Direct treatment costs
Direct costs related to chronic dry eye include those things that can easily be tied to the disease. These include eye care products, drug costs, doctor visits, procedures, and supplements used in treating the disease.
Buying eye care products
If you have dry eye disease, you are most likely familiar with over-the-counter (OTC) lubricating drops. Known as artificial tears, there are likely dozens available at your local pharmacy. These are not cheap and often require you to buy many bottles during the year. The costs of this dry eye treatment add up.1
Other eye care products you may be buying include ointments, lid scrubs, and humidifiers.1
If your doctor prescribes eye drops for treating your chronic dry eye symptoms, your medical insurance may not cover the entire cost of the drug. This cost comes directly out of your wallet.
Doctor visits or procedures
Depending on the coverage and type of vision insurance you have, you may have to cover part or all of your eye doctor visits. These costs can add up when you have a chronic condition like dry eye.1
In-office procedures that your doctor performs may not be covered by your insurance, leaving you to pay the bill.1
Nutritional supplements or other supplies
When it comes to supplements, you may be tempted to buy the “quick fix” advertised to cure chronic dry eye. Unfortunately, there is no cure for chronic dry eye. The supplements used to treat dry eye should be recommended by your doctor, as some may be harmful.
Omega-3 fatty acids, found in dietary supplements and foods such as fish and flaxseed, may be recommended by your doctor. These have anti-inflammatory properties that may help with dry eye symptoms. These supplements are not cheap and are available OTC. This means your medical insurance is unlikely to cover the cost of buying these.2
The indirect costs related to chronic dry eye cannot be understated. Because nearly half of those with dry eye disease do not seek treatment, the total indirect costs cannot be determined. However, doctors have studied indirect costs from those with dry eyes and how this impacts their job. Some findings reported include:2
- Job productivity losses from not going to work or not being able to fully perform your job.
- The number of workdays lost was more than 8 days per year for those with mild dry eye disease.
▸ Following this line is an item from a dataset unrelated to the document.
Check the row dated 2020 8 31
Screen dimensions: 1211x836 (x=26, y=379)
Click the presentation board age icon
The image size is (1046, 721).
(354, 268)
For those with severe dry eye, it was more than 14 days per year.
Do I qualify for disability payments?
If your dry eye symptoms are making it hard for you to maintain or find a job, you may consider applying for Social Security disability benefits. Dry eye and the conditions that cause it are not well known. Because of this, you may find it hard to get disability payments approved. If you want more information, you can find details on the Social Security Administration website, talk to your doctor, or find a lawyer who specializes in disability.3
Is there anything I can do?
It may seem like the costs of dry eye treatment are out of your control. Luckily, there are some things you can do to help, including:
- Look for sales on the OTC products you use.
- Check both your medical and vision insurance policies for ways to save. You may have a benefit that you are not using that could help offset the costs of treatment.
- Talk to your doctor. If you take prescription eye drops and the costs are too high, tell your doctor. There may be a cheaper alternative.